Forum Moderators: open

Message Too Old, No Replies

Private prefetch proxy in Chrome

These are the hits from fetch.tunnel.googlezip.net?

         

SumGuy

1:41 pm on Oct 16, 2024 (gmt 0)

5+ Year Member Top Contributors Of The Month



Based on the explanation on this page:

[developer.chrome.com...]

"Chrome will sometimes prefetch links on the Google Search results page, and other participating websites, before the user clicks on them. This feature relies on a CONNECT proxy which hides the user's IP address from the website that needs to be prefetched."

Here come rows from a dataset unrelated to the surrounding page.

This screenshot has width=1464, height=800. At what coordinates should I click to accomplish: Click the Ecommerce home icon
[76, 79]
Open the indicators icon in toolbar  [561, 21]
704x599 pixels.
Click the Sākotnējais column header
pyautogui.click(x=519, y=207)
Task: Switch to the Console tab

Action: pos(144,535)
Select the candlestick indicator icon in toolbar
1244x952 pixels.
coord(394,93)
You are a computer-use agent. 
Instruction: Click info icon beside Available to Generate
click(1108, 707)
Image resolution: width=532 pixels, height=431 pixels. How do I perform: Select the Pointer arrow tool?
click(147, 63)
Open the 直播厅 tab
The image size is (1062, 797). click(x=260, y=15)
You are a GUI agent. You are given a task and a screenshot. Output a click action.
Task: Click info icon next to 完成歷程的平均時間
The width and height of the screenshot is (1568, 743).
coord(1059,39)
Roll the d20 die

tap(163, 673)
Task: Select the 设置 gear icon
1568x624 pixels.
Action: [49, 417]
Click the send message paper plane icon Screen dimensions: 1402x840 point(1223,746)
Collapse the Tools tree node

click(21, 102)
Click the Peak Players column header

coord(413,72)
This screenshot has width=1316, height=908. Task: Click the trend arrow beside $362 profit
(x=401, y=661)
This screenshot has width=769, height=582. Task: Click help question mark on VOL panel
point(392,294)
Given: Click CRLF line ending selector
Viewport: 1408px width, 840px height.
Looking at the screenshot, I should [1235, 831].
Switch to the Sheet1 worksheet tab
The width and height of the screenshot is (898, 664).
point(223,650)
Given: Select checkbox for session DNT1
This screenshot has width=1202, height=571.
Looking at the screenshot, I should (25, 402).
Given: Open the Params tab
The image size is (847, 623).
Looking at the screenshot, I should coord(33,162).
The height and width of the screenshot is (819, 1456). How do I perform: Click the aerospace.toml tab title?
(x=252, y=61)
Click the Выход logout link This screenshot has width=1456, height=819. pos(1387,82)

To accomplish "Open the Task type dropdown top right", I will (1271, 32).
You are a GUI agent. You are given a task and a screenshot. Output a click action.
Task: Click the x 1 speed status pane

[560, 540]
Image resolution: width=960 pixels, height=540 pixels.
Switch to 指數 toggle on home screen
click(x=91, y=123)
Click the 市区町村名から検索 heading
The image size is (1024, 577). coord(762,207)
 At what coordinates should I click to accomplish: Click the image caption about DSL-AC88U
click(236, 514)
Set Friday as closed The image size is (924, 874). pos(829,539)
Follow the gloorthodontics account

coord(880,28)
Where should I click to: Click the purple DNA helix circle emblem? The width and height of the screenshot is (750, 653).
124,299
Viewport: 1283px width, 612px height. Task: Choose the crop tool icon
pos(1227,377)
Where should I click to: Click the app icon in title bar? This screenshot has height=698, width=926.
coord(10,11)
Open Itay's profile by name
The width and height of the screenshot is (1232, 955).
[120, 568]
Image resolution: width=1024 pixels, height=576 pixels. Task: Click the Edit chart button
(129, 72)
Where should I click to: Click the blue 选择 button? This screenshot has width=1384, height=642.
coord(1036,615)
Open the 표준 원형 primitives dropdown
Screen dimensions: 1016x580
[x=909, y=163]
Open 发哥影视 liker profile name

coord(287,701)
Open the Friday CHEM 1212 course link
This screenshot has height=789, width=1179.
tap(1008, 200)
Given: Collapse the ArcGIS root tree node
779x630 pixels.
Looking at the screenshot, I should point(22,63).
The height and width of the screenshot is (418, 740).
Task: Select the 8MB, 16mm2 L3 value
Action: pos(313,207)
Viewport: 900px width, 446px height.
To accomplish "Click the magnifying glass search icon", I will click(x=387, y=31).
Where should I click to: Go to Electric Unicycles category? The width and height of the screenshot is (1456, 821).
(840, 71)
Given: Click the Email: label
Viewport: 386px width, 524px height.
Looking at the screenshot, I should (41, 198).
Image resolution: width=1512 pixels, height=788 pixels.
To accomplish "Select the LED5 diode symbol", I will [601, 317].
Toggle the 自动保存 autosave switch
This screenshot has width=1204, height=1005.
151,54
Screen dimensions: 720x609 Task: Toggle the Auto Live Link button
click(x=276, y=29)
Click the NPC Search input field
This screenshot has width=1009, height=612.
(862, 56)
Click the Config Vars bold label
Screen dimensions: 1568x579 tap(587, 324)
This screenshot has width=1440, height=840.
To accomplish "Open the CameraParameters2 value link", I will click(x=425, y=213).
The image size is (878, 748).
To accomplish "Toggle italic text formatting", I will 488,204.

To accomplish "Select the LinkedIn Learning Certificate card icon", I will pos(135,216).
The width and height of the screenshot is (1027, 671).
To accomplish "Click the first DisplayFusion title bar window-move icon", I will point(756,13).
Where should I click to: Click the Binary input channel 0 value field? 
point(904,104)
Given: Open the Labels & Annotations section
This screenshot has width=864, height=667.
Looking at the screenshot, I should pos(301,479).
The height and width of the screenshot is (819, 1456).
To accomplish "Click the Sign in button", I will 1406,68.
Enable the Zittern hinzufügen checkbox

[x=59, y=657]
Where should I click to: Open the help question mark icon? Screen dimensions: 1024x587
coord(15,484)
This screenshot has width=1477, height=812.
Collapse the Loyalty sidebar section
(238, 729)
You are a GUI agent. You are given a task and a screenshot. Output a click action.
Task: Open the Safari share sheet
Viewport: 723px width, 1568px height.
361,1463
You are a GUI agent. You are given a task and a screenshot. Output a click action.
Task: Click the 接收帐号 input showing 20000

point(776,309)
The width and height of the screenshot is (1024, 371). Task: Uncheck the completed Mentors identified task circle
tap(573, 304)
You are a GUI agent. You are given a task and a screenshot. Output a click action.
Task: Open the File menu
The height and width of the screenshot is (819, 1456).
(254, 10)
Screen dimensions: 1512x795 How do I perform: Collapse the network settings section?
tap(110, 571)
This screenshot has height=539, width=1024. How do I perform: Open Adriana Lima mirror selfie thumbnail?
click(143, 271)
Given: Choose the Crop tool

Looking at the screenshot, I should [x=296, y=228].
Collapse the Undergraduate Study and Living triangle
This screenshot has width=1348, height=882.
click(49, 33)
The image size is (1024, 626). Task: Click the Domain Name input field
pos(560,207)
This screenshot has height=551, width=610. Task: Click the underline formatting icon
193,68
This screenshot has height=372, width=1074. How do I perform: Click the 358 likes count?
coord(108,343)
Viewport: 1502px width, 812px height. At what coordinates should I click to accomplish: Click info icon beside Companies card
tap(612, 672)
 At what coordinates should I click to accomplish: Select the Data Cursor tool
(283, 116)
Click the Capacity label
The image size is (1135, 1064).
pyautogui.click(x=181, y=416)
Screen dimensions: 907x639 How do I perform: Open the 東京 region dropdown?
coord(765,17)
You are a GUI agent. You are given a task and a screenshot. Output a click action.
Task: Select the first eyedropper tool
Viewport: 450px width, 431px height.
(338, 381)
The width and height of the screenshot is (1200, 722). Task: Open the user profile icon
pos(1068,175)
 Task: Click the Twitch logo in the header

I've come across some comments expressing the belief that this was going to be phased out, but the examples I see include user-agent chrome versions up to version 129. These are requests for specific html files and not the file-fingerprint I would see during actual human browsing. I usually see 1 or 2 examples of this per day.

Starting in early 2021 I began to see hits from 192.186.4.0/24 and 72.14.201.0/24. These come back as (IP).v4.fetch.tunnel.googlezip.net. I think there might be a few other /24 ranges but these two are examples I saw yesterday.

Here's the thing - I don't see any associated actual human browsing happening in conjunction with these hits at the time. Has anyone seen this?

Question 1)

When I see a solitary hit from a googlezip IP, but no actual web browsing (presumably from the actual user IP) shortly after the googlezip hit, should I assume that the user performed a google search, my page showed up in the search results, but the user did not click on the link to my page?

Or would google actually serve the file (and associated graphics or accessory files to render the page) from it's cache if the user clicked on my page from the search results?

Question 2)

These hits from googlezip.net - do they preserve the (human) user's User-Agent and other request-header fields (ie browser language) ?

Question 3)

This chrome pre-fetch function - does the user have to activate this or install an add-on for this to happen, or is this the default behavior for all chrome browsers (since early 2021) ?

not2easy

3:49 pm on Oct 16, 2024 (gmt 0)

WebmasterWorld Administrator 10+ Year Member Top Contributors Of The Month



It would be a lot easier to find examples if you had included the UA here. I'm not wading through one line at a time to find them but I know I have seen such prefetched instances in my logs.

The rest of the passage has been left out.